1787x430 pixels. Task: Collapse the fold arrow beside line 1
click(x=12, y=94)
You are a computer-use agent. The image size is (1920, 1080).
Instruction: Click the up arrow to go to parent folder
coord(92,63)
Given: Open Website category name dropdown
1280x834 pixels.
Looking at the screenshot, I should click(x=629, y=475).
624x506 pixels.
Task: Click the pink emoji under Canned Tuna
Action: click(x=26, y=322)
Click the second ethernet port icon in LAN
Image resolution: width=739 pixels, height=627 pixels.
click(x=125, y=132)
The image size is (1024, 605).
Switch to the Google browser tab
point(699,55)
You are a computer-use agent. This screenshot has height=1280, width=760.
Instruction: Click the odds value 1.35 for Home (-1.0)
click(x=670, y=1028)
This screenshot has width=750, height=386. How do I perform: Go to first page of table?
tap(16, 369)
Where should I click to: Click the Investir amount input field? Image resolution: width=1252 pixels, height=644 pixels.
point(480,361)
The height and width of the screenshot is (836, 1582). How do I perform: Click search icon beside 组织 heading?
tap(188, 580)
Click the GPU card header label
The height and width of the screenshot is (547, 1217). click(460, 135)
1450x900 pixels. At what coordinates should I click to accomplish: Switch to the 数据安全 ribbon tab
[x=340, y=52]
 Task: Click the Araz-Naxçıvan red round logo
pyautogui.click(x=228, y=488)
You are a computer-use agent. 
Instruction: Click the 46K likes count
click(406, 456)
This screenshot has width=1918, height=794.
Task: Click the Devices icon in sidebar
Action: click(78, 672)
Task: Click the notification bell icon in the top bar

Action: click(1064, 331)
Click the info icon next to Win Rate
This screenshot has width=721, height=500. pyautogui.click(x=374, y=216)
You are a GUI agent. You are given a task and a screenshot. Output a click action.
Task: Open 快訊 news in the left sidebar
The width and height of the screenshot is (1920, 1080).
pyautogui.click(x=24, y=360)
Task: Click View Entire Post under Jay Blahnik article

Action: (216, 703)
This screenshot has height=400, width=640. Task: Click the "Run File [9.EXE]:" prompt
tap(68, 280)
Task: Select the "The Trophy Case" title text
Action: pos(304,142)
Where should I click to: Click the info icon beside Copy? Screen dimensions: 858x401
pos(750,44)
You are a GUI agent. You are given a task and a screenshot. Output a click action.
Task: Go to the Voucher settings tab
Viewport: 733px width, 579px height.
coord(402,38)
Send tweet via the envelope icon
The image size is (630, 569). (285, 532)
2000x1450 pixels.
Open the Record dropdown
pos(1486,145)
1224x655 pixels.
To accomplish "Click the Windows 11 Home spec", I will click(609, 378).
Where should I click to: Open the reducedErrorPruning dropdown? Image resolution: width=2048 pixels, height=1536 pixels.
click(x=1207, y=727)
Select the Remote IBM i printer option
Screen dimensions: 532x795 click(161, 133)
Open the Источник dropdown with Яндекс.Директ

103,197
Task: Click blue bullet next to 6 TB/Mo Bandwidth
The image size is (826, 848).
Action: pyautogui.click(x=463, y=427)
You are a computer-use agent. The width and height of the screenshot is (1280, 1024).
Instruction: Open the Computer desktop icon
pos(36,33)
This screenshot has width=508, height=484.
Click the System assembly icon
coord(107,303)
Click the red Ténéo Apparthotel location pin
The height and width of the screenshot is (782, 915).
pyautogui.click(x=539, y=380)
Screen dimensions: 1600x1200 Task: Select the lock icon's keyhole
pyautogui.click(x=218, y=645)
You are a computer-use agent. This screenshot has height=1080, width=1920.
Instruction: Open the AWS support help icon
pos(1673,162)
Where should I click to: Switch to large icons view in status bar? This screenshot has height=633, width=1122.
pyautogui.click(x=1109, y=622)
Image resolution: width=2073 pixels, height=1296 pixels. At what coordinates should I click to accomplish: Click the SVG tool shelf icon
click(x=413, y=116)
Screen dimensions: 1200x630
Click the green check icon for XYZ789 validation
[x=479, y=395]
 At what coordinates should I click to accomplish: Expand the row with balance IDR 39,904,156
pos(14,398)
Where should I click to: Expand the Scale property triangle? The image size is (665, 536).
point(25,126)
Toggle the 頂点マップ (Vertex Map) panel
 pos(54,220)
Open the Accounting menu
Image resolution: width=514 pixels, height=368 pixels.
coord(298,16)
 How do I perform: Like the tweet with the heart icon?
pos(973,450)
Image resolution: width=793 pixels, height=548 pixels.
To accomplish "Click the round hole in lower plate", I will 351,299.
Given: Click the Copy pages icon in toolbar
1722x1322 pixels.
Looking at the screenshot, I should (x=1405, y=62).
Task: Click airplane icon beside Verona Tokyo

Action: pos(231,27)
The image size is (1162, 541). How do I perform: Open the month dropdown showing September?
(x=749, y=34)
-.-.-
**DIRECTIONS FOR THIS TASK:** Reproduce the items verbatim, starting at the line that contains "Task: Click View" and ending at the line that contains "Action: pos(304,142)", with both of those lines included.

**SOLUTION TO THIS PROBLEM:**
Task: Click View Entire Post under Jay Blahnik article

Action: (216, 703)
This screenshot has height=400, width=640. Task: Click the "Run File [9.EXE]:" prompt
tap(68, 280)
Task: Select the "The Trophy Case" title text
Action: pos(304,142)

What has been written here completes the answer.